§ **PROVIDED PASSAGE**
First let me mention that I'm a doctoral candidate in Africana Studies-so talking about things about race, sexuality, class, etc are nothing new to me. But I've stumbled upon this recurring and popular genre of academic literature that confounds me and I can't tell if its because I'm stupid or because the writing is that bad. Many of my colleagues seem to "get it" and sing praises of these specific books but their commentary so equally amorphous that I feel like some oblivious outsider looking in.

I've been encountering these academic texts that have this style of writing that is absolutely incoherent and impossible for me to decipher (I've been trying in good faith, rereading pages over and over and over). I've noticed most of these books are clustered in the Duke University Press, NYU Press, and some in University of California Press (not saying these presses are bad-some of my favorite books are from them). They take up worthy and critical subjects like race and sexuality, but write so amorphously I can't figure out what the hell they're talking about. They'll spend the entire introduction refusing to clearly articulate their position or what concepts they're using, opting instead for a pedantic back and forth of "im saying this...but also not this" like "queerness is the corporeal potentialities of futurity" "but also a politics of flesh which refuses the very same spatiotemporal and disciplinary logics." I can't figure out what the thesis, methods, or findings are.

Also, I don't know why their editors let them get away with using inconsistent and all over the place qualifiers. One paragraph will list an entangled description of identities like, "children of color, migrants, women of color femmes, poor people" and then the next one will talk about "Latinx, two spirit, and racialized gendered femmes." The same is done for descriptions of historical forces. One paragraph will namedrop, in a single sentence, "the forces of slavery, colonialism, immigration, carcerality, cisheteropatriarchy"  and the next a different list. Each of these merit a book of their own. These qualifiers are *good*, but their exhaustive and fumbled usage is not. And the exhaustive list makes it hard to pin down exactly what story is being told. It's like by trying to say and include everything, absolutely nothing is said.

These texts read more like pretentious blog manifestos than works of scholarship that make novel contributions to a field of knowledge. But they get through peer review and publication by prestigious presses like NYU and Duke...?




spork

Your gut reaction is correct. It's terrible writing, used to obfuscate the fact that the authors actually have nothing to say.
It's terrible writing, used to obfuscate the fact that the authors actually have nothing to say.

ergative

Yes, this is a dreadful habit that conflates obscurity with erudition. I try to smack it down in my students whenever it crops up. Sometimes they get rather salty when I tell them that their attempts to impress me with their vocabulary fail. One student tried to use 'dilatory' instead of 'slow', and so ended up talking about the 'dilatory pace of evolution', which I guess works in the context of intelligent design and a lazy clockmaker, but absolutely did not work in context!

§ **EXERCISE INPUTS**
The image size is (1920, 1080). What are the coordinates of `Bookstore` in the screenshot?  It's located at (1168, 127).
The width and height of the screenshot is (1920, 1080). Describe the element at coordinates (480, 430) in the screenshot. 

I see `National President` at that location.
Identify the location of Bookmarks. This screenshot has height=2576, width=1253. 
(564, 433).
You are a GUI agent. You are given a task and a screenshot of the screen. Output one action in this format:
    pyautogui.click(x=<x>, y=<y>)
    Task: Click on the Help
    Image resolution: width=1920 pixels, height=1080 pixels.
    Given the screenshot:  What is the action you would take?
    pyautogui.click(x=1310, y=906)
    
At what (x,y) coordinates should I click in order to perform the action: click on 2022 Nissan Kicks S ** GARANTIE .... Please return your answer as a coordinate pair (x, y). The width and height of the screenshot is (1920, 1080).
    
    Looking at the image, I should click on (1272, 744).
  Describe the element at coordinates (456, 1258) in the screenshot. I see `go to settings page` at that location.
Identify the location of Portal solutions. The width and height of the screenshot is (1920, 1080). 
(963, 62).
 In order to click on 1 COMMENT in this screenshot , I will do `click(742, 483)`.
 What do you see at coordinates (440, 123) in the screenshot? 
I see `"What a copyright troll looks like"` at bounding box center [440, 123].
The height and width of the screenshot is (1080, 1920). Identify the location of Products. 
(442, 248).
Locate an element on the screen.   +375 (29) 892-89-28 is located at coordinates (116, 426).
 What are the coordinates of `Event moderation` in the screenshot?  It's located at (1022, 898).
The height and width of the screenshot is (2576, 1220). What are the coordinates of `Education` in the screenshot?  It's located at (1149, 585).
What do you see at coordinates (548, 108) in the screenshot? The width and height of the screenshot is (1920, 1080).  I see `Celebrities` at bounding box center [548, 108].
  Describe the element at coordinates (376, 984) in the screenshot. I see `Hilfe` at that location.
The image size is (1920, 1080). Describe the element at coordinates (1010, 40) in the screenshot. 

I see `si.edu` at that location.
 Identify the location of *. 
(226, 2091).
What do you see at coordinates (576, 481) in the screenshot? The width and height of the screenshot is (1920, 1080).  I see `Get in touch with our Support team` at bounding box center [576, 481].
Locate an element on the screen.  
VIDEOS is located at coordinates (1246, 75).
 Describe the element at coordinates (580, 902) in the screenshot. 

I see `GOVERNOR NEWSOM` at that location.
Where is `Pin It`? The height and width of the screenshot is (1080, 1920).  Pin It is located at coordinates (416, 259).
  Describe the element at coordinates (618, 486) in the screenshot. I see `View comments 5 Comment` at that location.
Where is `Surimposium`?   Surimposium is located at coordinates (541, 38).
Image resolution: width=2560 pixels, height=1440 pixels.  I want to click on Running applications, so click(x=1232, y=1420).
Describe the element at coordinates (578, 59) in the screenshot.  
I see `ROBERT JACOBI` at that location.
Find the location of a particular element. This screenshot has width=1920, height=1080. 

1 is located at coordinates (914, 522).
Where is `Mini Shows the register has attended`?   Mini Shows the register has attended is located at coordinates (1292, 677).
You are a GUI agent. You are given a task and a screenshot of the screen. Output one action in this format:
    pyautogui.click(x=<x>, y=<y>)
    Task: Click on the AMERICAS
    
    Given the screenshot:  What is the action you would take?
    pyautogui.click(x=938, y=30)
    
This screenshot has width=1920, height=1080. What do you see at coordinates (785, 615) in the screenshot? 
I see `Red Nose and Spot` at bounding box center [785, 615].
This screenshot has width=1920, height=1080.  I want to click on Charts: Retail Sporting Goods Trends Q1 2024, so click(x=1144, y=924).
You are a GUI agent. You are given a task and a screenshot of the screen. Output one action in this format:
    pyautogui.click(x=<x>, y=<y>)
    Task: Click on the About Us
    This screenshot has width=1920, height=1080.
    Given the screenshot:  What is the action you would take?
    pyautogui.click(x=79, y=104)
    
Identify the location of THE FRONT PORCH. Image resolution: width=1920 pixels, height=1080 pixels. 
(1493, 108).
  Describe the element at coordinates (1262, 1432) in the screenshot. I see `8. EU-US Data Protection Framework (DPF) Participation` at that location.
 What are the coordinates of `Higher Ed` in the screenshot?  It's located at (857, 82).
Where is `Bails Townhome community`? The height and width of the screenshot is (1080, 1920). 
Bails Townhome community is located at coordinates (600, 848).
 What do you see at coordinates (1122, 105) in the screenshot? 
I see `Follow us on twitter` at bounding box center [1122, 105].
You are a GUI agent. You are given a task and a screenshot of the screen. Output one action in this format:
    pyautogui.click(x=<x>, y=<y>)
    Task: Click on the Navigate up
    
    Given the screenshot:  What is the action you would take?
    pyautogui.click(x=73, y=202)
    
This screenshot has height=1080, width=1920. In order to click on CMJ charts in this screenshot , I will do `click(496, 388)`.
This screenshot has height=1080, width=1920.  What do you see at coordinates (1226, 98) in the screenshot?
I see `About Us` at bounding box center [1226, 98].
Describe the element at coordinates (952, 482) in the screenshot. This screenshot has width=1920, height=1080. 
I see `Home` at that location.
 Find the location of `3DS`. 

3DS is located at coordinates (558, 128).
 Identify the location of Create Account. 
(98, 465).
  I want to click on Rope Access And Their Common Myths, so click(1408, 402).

§ **WRITTEN TASK 1**
Translate this sentence from the forum post about academic writing into Spanish: "It's like by trying to say and include everything, absolutely nothing is said."
§ **WRITTEN TASK 2**
Repeat word for word the lines of the records from the line with "Describe the element at coordinates (580, 902)" to the line with "coordinates (541, 38).".

§ **WORKED SOLUTION 1**
Es como si, al intentar decirlo e incluirlo todo, no se dijera absolutamente nada.

§ **WORKED SOLUTION 2**
 Describe the element at coordinates (580, 902) in the screenshot. 

I see `GOVERNOR NEWSOM` at that location.
Where is `Pin It`? The height and width of the screenshot is (1080, 1920).  Pin It is located at coordinates (416, 259).
  Describe the element at coordinates (618, 486) in the screenshot. I see `View comments 5 Comment` at that location.
Where is `Surimposium`?   Surimposium is located at coordinates (541, 38).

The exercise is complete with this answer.